1970: Kelly Petillo (68), winner of the 1935 Indianapolis 500, died. Petillo competed in the Indianapolis 500 on ten occasions, winning the race in 1935 in a year that marked the first win by a car powered by an Offenhauser engine. Petillo went on to win the 1935 AAA National Driving Championship. In 1937, Petillo participated in the Vanderbilt Cup but engine problems forced him out of the race. In 1942, Petillo sustained a concussion and lacerations after a road accident when his car collided with a freight train. Petillo was denied entry to the 1946 Indianapolis 500, and sued the Indianapolis Motor Speedway for $50,000. Off the track, Petillo had numerous run-ins with the law, including charges of attempted rape and attempted murder. Police arrested him in victory lane after winning a race at Owosso Speedway, on charges of assault to commit murder seven days earlier. He was sentenced to ten years in the Indiana State Prison. He was released on parole in 1955, but went missing. He was re-captured in 1957, incidentally, at the Indianapolis Motor Speedway. He was returned to prison until 1959, after which he was denied entry to the Indianapolis 500 in 1959 and 1960, officially due to age. After his exclusion in 1959, he again filed a lawsuit for $50,000 against the speedway and the United States Auto Club.
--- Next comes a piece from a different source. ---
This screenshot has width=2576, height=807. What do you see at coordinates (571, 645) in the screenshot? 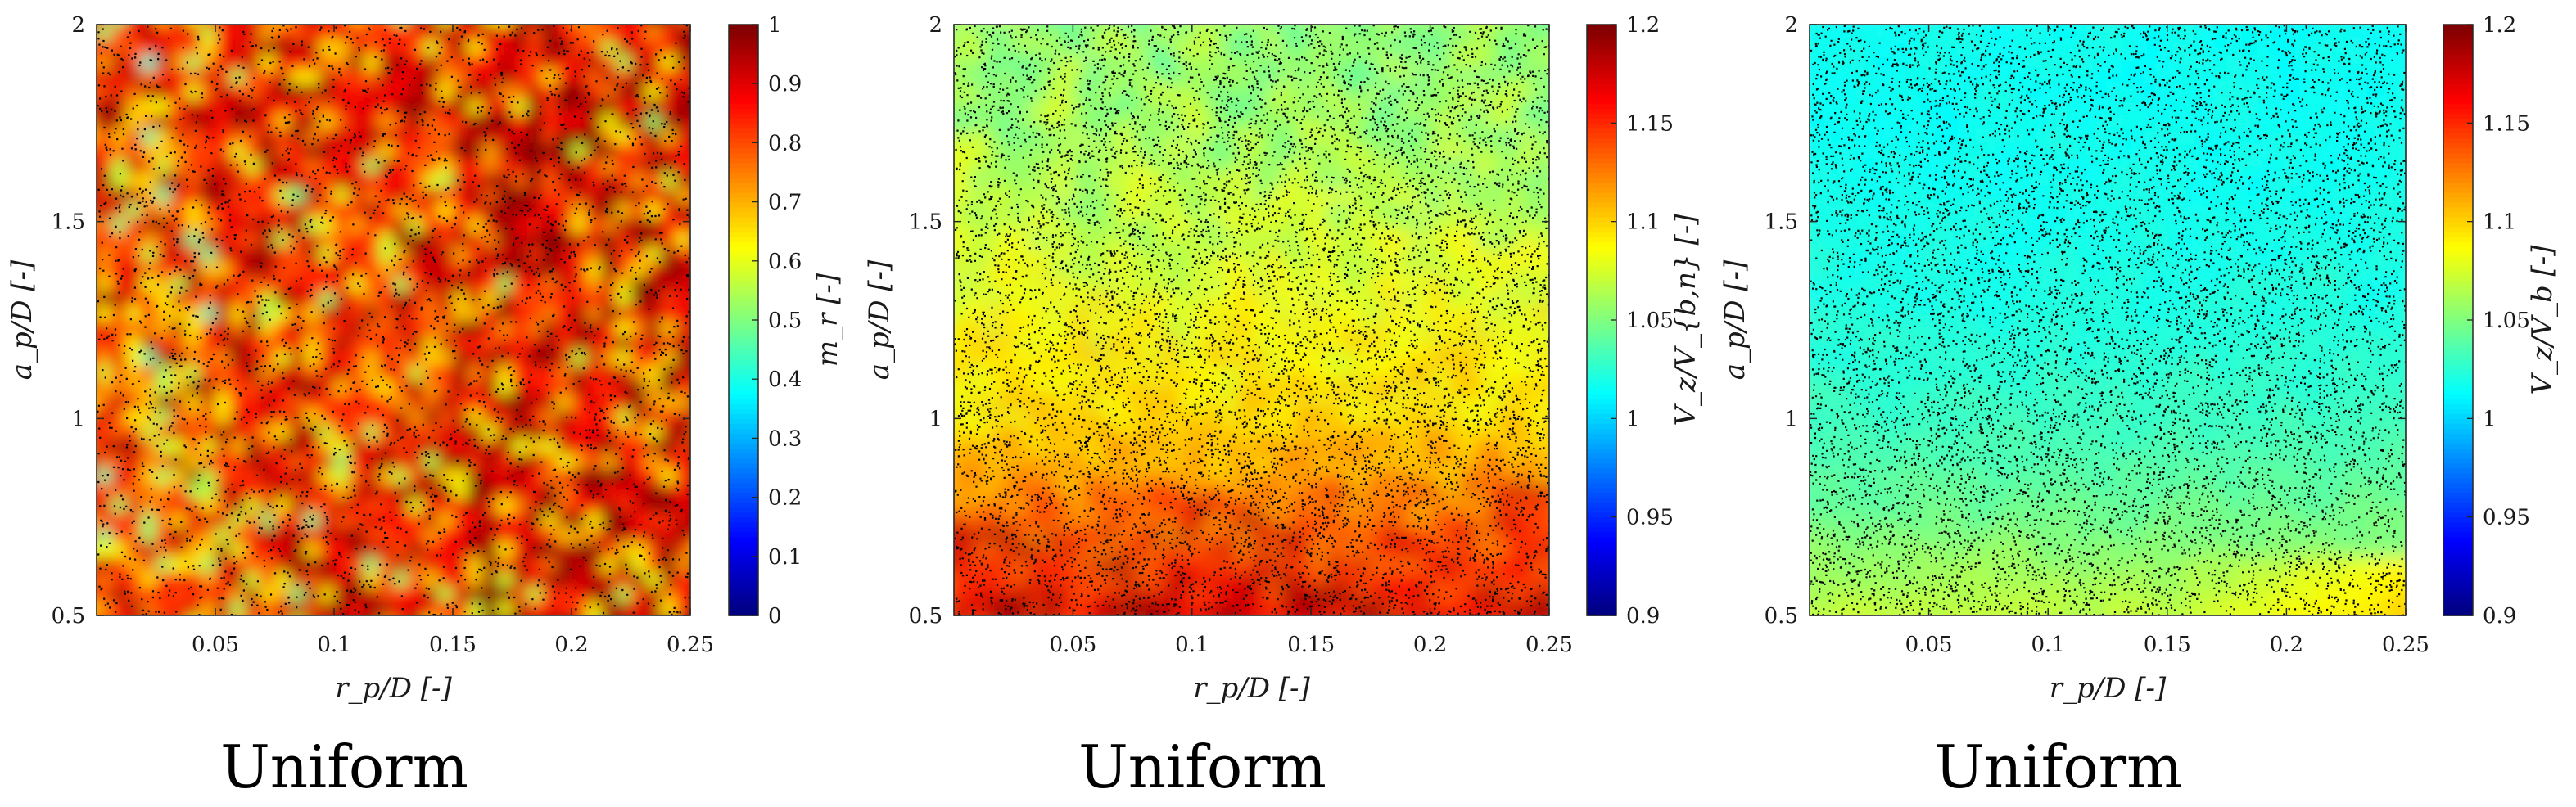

1974: Eddie Johnson (55), American racecar driver died in a plane crash near Cleveland, Ohio. The National Transportation Safety Board ruled the probable cause was pilot error, specifically attempting to fly visually in unsuitable weather and structurally overloading the airplane. He drove in the AAA and USAC Championship Car series, racing in the 1950–1952 and 1955–1966 seasons with 33 starts, including the Indianapolis 500 races in all of those years but the first two. He finished in the top ten 9 times, with his best finish in 3rd position, in 1959 at Trenton. Late in his career, Johnson frequently came to Indianapolis without an assigned car only to be signed on to a team which needed a driver to put a struggling car in the race. In 1965, Johnson became the last person on the track in the Indianapolis 500 mile race with a naturally aspirated Offenhauser in a roadster. Johnson was flagged to finish in 10th place. Johnson was a high school acquaintance of 1950 Indianapolis 500 winner Johnny Parsons.
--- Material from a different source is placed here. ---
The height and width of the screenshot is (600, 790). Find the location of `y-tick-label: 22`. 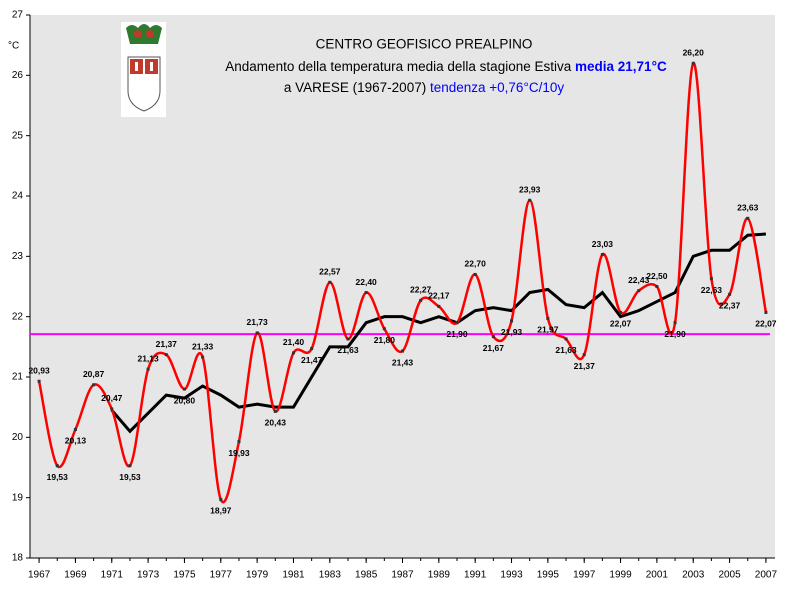

y-tick-label: 22 is located at coordinates (18, 316).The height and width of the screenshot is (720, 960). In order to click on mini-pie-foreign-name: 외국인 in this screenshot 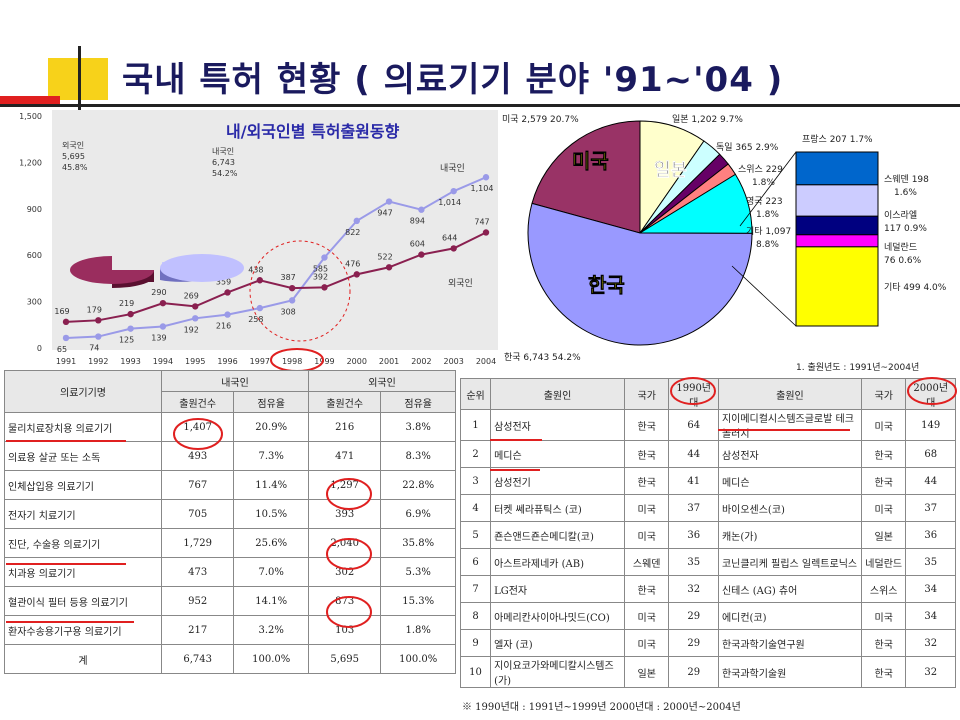, I will do `click(73, 145)`.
1996: The French Grand Prix held over 72 laps of the Circuit de Nevers, Magny-Cours, France was won by Damon Hill for the Williams team, from a second position start. Jacques Villeneuve finished second in the other Williams, with Jean Alesi third for the Benetton team. Pole-sitter Michael Schumacher retired on the formation lap when his engine failed and Johnny Herbert was disqualified from 11th because of bodywork irregularities.
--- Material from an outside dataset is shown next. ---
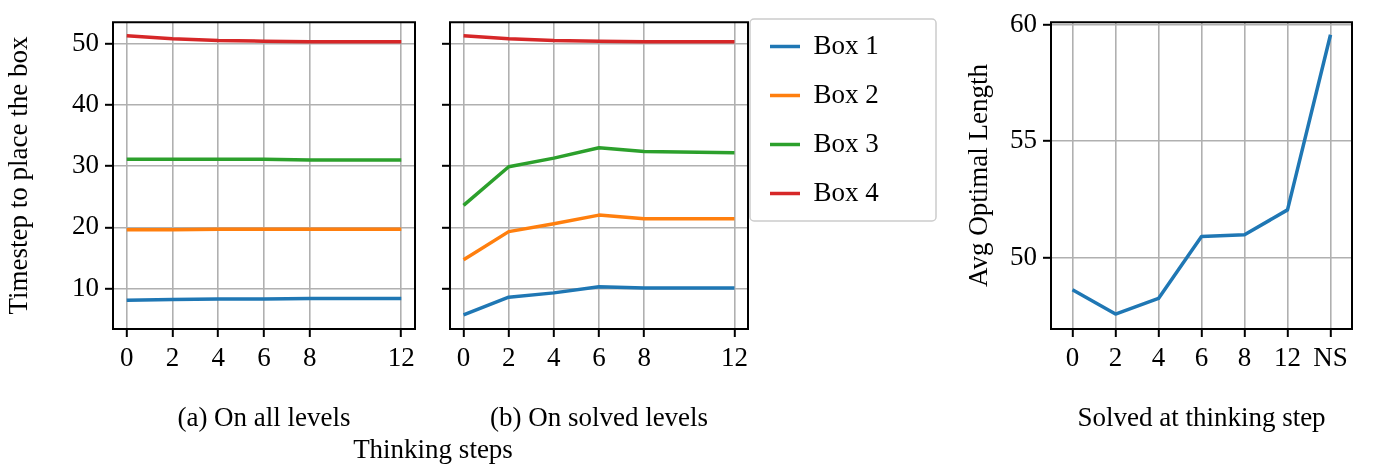 This screenshot has width=1385, height=473. Describe the element at coordinates (846, 44) in the screenshot. I see `legend-label: Box 1` at that location.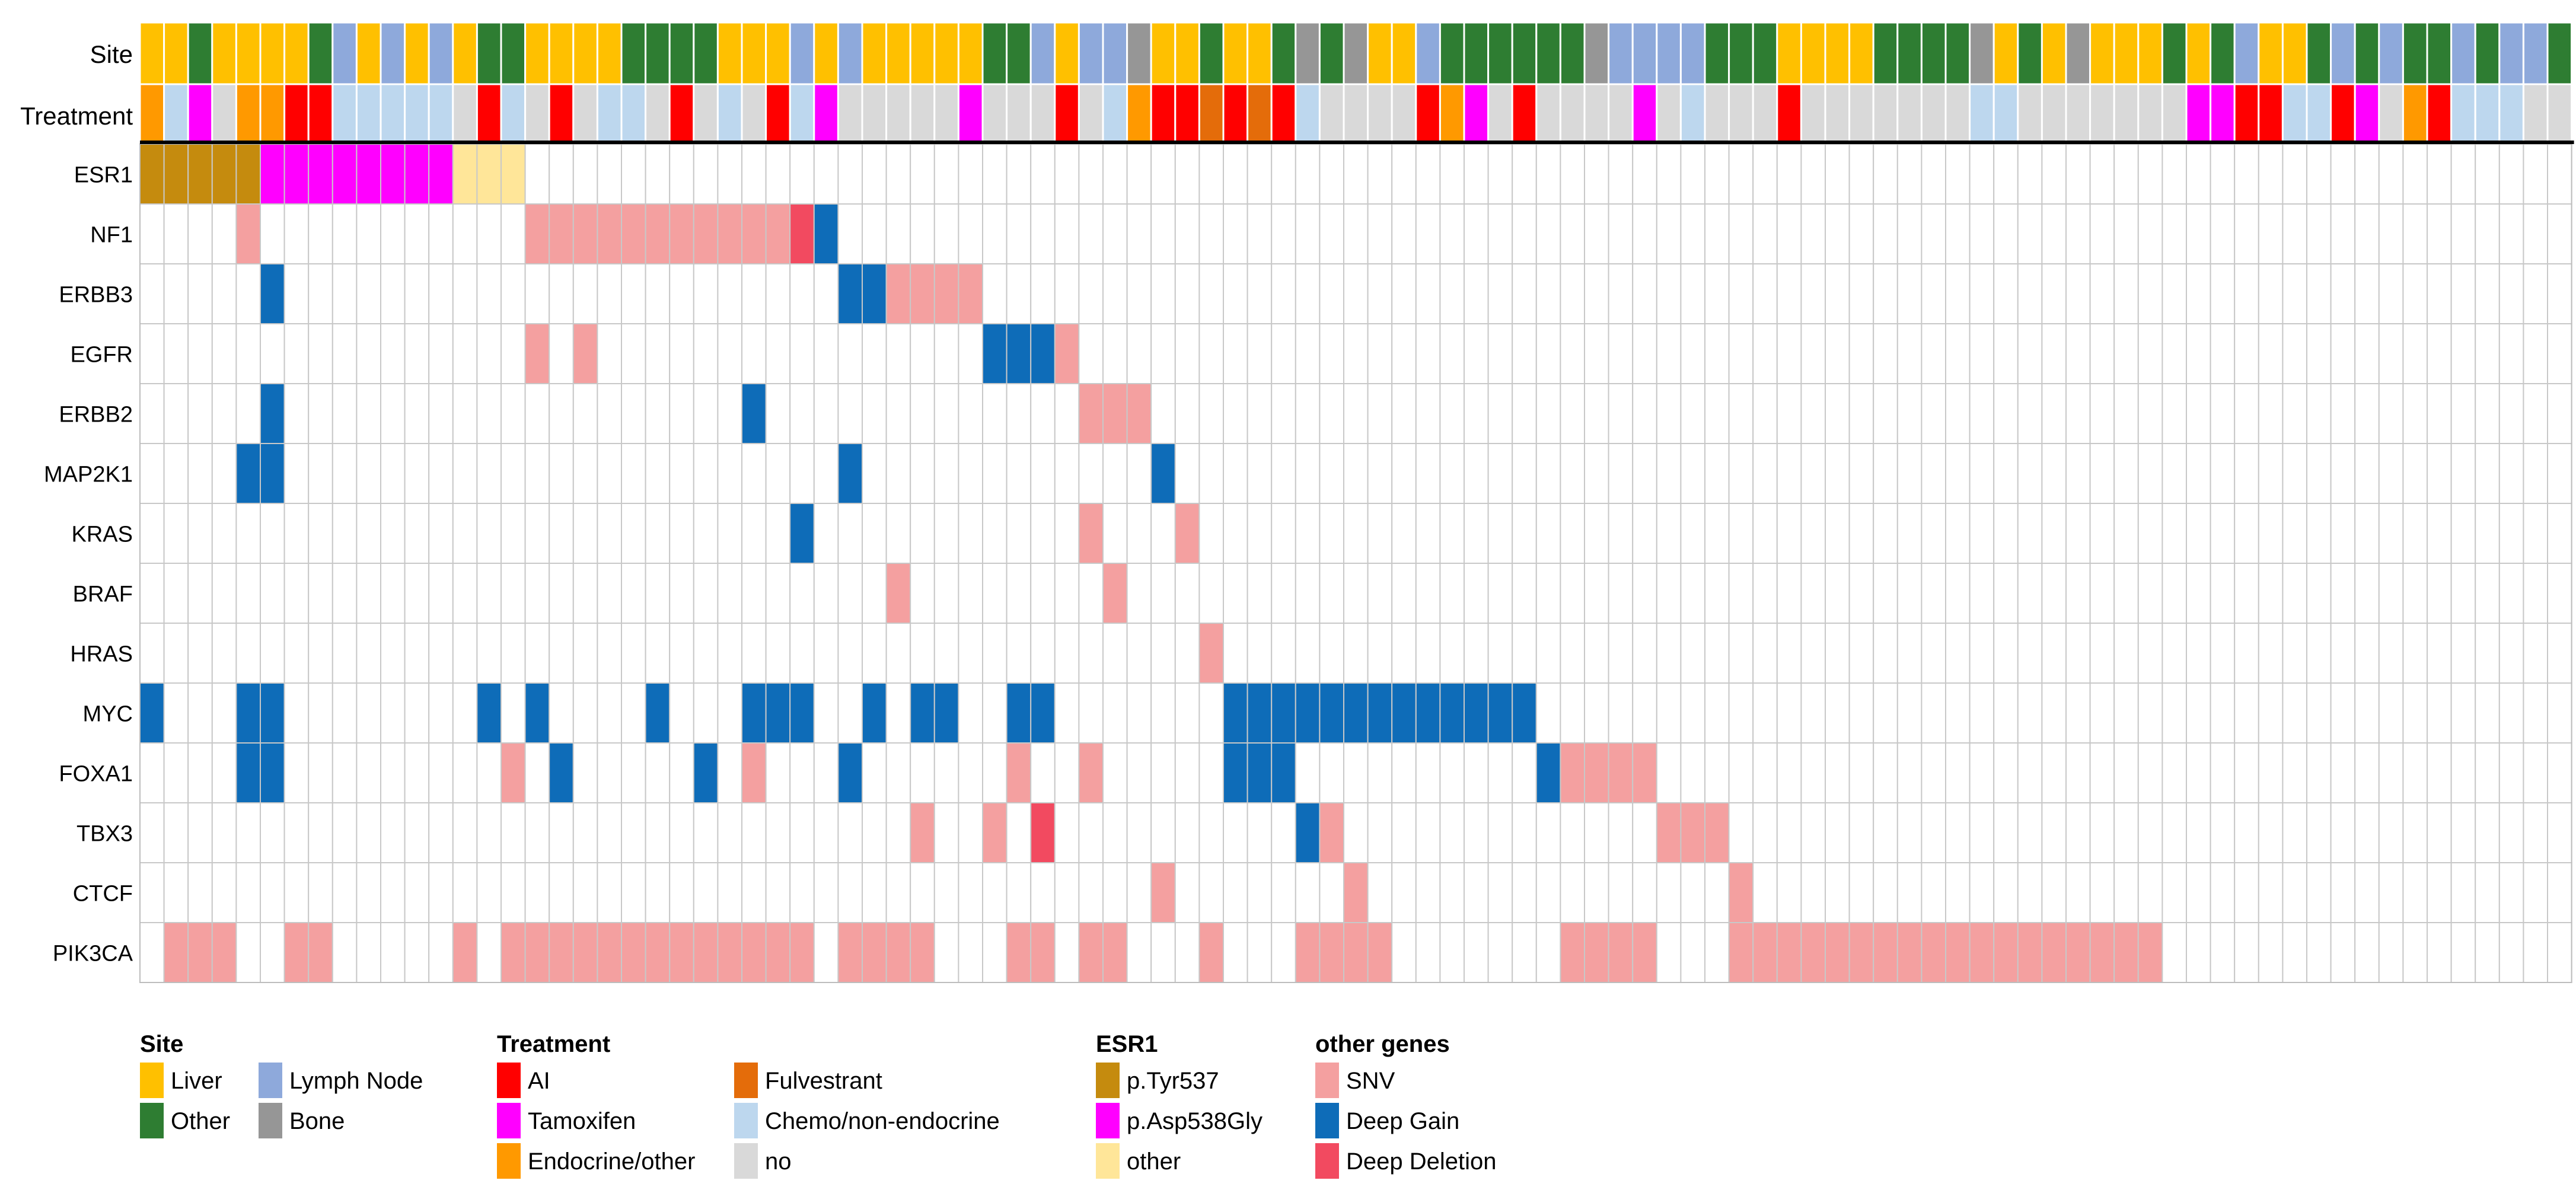 This screenshot has width=2576, height=1190. What do you see at coordinates (509, 1161) in the screenshot?
I see `legend-swatch-endocrine-other` at bounding box center [509, 1161].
2013: Nico Rosberg won the British Grand Prix for the Mercedes team, from a second position start. Mark Webber finished second in a Red Bull car, with Fernando Alonso third in a Ferrari. Lewis Hamilton took pole position ahead of teammate Rosberg, with Championship leader Sebastian Vettel third. The race was marred by several tyre punctures. Hamilton, along with Felipe Massa, Jean-Éric Vergne and Sergio Pérez suffered left-rear tyre blowouts, while Esteban Gutiérrez was subject to a left-front tyre blowout and Alonso’s right-rear deflated just before a pitstop.